No matter how the year turned out thus far, there is plenty of time. Oodles of it in fact. Even though the September to December months, at least for me, whip by at warp speed. Especially as I age.
Now look, let’s be honest. I am not guaranteed this time, there is no surefire promise that I even have the next day, much less the next year. I do my best to fill each day with something terrific (even as my neighbor, That Asshole Jerry, cuts down Every Living Thing in his yard including the last beautiful gorgeous ash in the front. Mindless fuck, but I digress. He does make it easy to move and for that I’m grateful in an ass-backward kind of way). I live as fully as I can minute to minute but I sure as hell pack my future with as many marvels as possible, if for no other reason than to make sure I’ve got a shitload to look forward to- and boy, do I.
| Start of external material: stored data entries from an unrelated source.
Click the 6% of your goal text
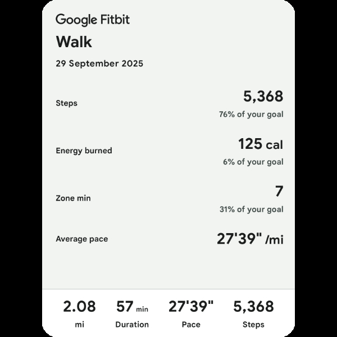This screenshot has width=337, height=337. point(253,162)
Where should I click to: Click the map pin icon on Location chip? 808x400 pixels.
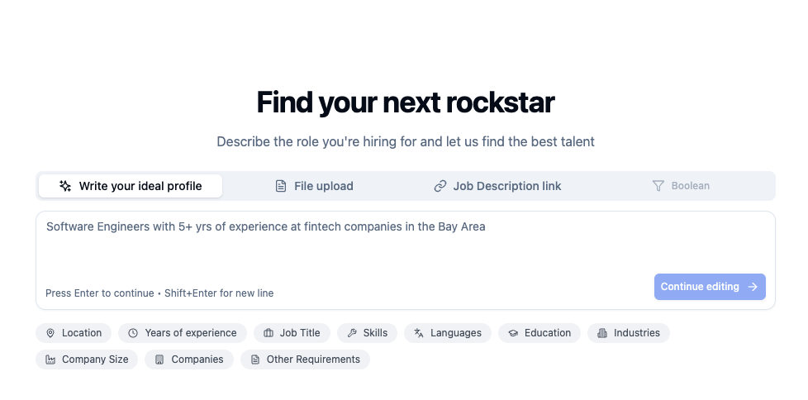coord(50,333)

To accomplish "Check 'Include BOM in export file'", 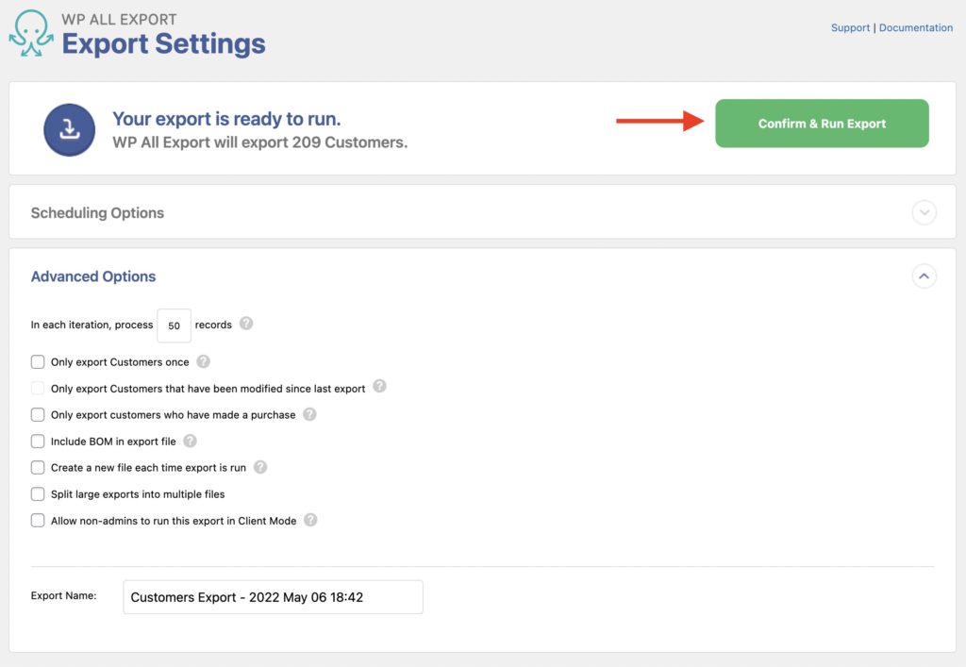I will (38, 441).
I recently committed to two more BHAGs: head to my long-awaited, and once-cancelled Mongolia. Research home life, live in gers, see the Eagle Festival. I leave on September 5th.
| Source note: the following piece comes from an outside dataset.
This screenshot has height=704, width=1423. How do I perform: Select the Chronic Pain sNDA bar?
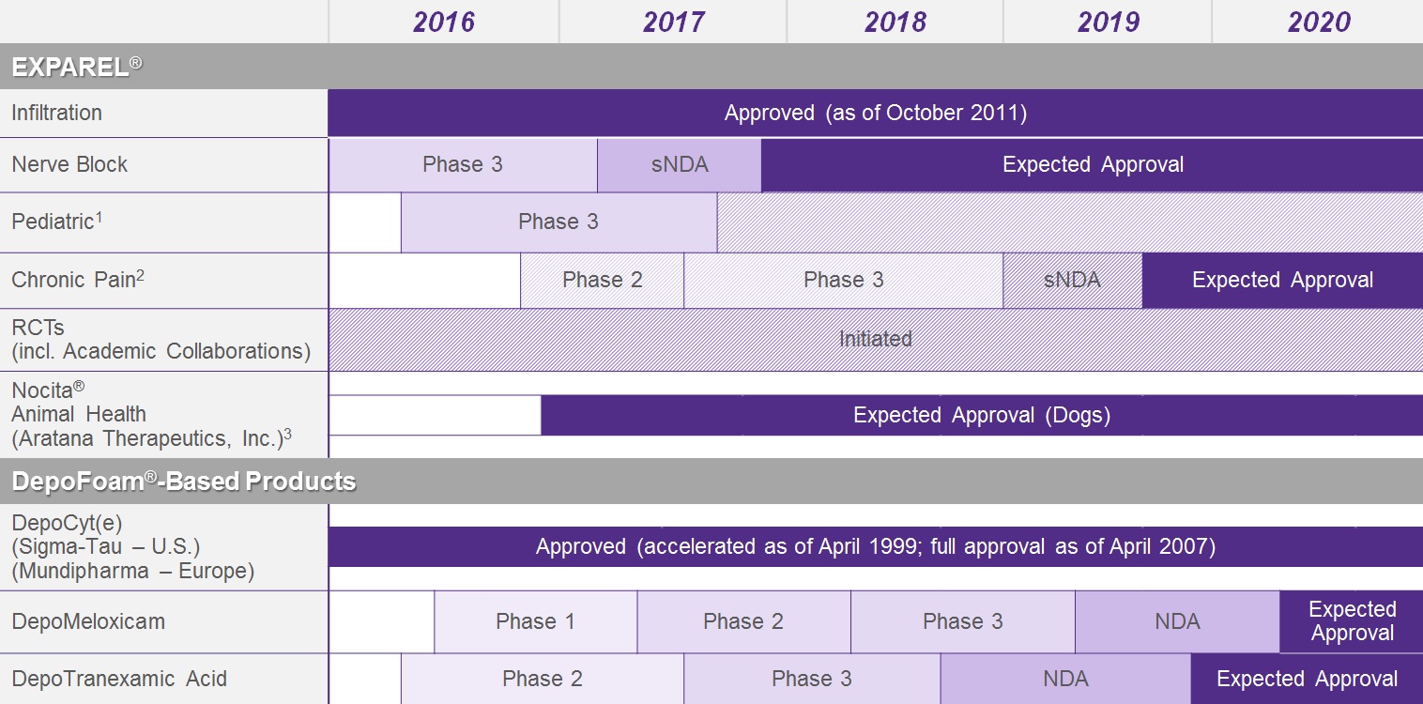pyautogui.click(x=1072, y=280)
In addition, I committed to my long-desired, much-anticipated Ethiopia trip, by horse, at 12,000 feet. Not only that but two different side trips to see other parts of that fascinating country. I leave November 17th.
Long experience with adventure travel has taught me to curb my enthusiasm somewhat, as expectations have a terrible way of dropping us over a cliff when we hit the reality of shitty fellow travelers, lousy weather or our own physical limitations. However the other side of it is that I’ve learned how to manage my results. These two upcoming trips will give some things, perhaps take some things.
Like life. But for the next few months, I’ll be doing what I love, pushing myself. Exploring. Learning. Writing.
What will you do between now and the end of the year? Did you lose momentum? Did your diet/exercise plan/best laid plans fall short? Did your BHAG disintegrate under the weight of other priorities, shoved aside by kids or catastrophe?
Join a very large club.
Don’t do what I used to do. I used to think if I made a single slip, the whole day/year was a waste. Years ago, if I ate one donut in the morning, the whole day was sunk. I’d gorm shit all day and wake up even worse the next morning. One mistake, one face plant, one fall or failure does not a fucked-up year make. Now, if I scarf up a chunk of chocolate it doesn’t ruin my day. I just move more.
What’s a BHAG you can set and get to work on? How can you and I use the fruits of what has already transpired this year to make the last of the year even better? How can you build on what you learned?
What will put the bird in your chest as the Northern Hemisphere begins at last to cool down, ready for beds of leaves and blankets of snow, and the sweet soft sleep of the end of the year?
Where does the bird sing inside you? How can you give yourself that voice?
There’s still time. What will you do with yours?